As already stated, the aviation industry accounts for about 2% of total world emissions. If alternatives are not found to fossil fuels, the situation will only worsen. This is true because global annual international aviation emissions are around 70% higher than in 2005 and they could potentially grow by a further 300% by 2050.
Fossil fuel-powered air travel continues to rise, immune to the growing environmental concerns. ZEROe stresses the need to reduce commercial aircraft’s carbon footprint. The EU aims to become the world's first carbon-neutral region by 2050 and has made hydrogen a cornerstone of its strategy.
To find out more about climate change and the effects of pollution, book online lessons with online tutors at Sherpa. Our qualified teachers will have your preferences tailored to each individual session to ensure your goals are met.

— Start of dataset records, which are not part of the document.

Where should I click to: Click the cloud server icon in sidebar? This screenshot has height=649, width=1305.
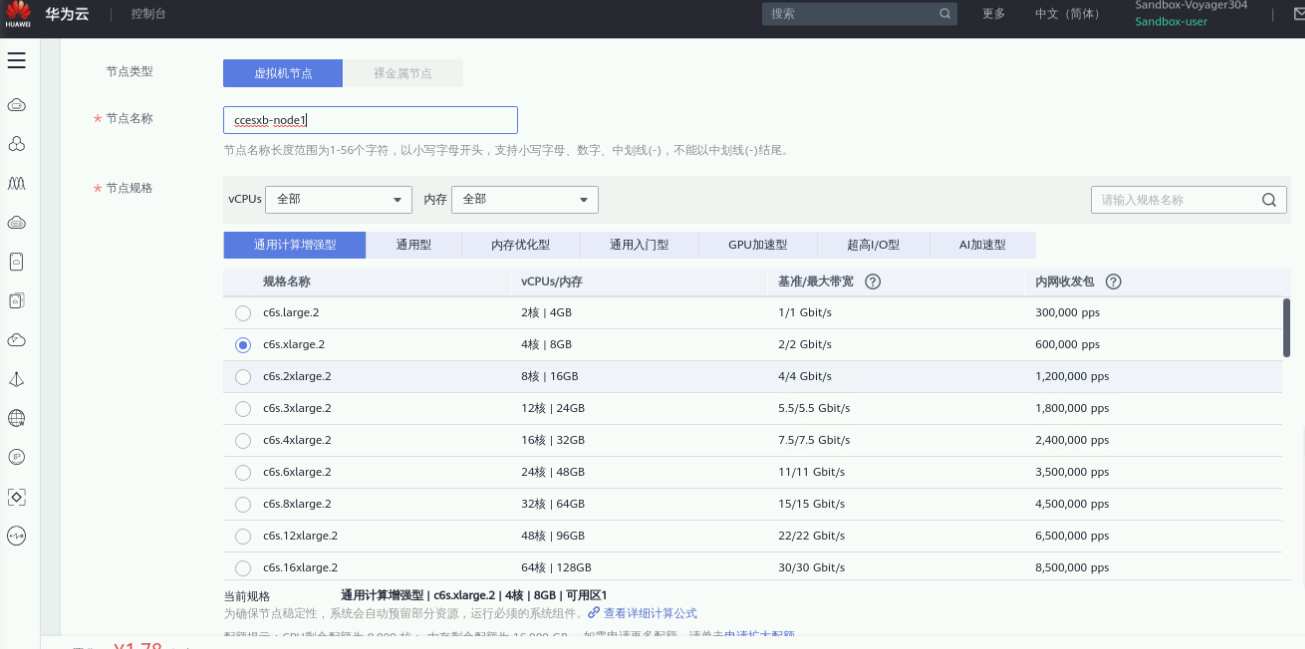tap(16, 104)
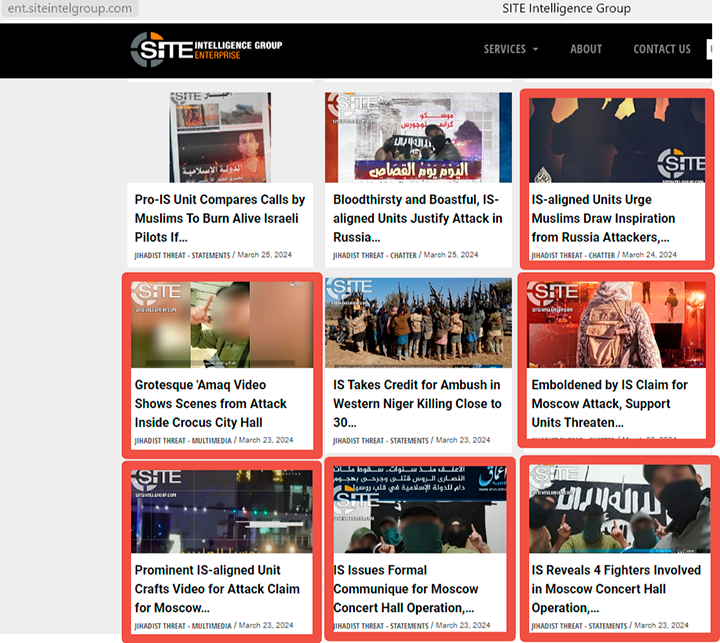Select 'Jihadist Threat - Chatter' tag dated March 24
Viewport: 720px width, 643px height.
[573, 255]
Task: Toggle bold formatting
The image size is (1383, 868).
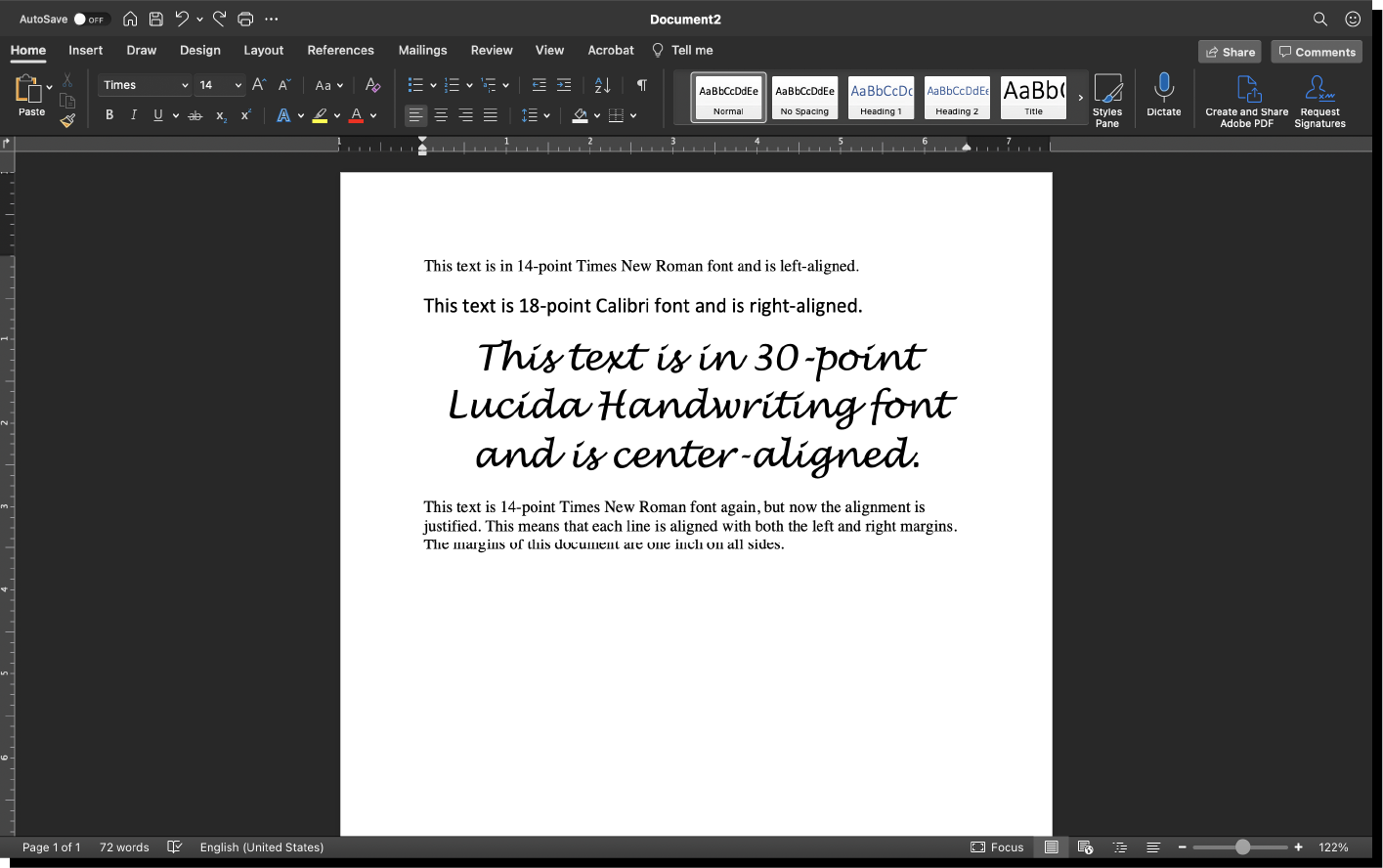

Critics caution however that this level of fuel production could only be achieved with large capital investments in sustainable aviation fuel production infrastructure. This suggests that for this goal to even be achieved; sufficient funds are required for a fuel that is only beginning to be used.
On one hand, hydrogen is a gas that makes up 75% of the universe which does not emit any carbon dioxide when used. On the other hand, it is difficult to store. This is because it has a very low volumetric energy density. Hydrogen is the lightest element and needs to be made more energy dense for transportation.
The ultimate target of ZEROe and more crucially, the target for society as a whole should be to drastically reduce our greenhouse gas emissions. Scientific developments and engineering innovations are only a consequence of fostering interest in subjects at young ages. Educating children is the most important factor in preventing climate change through renewable technologies.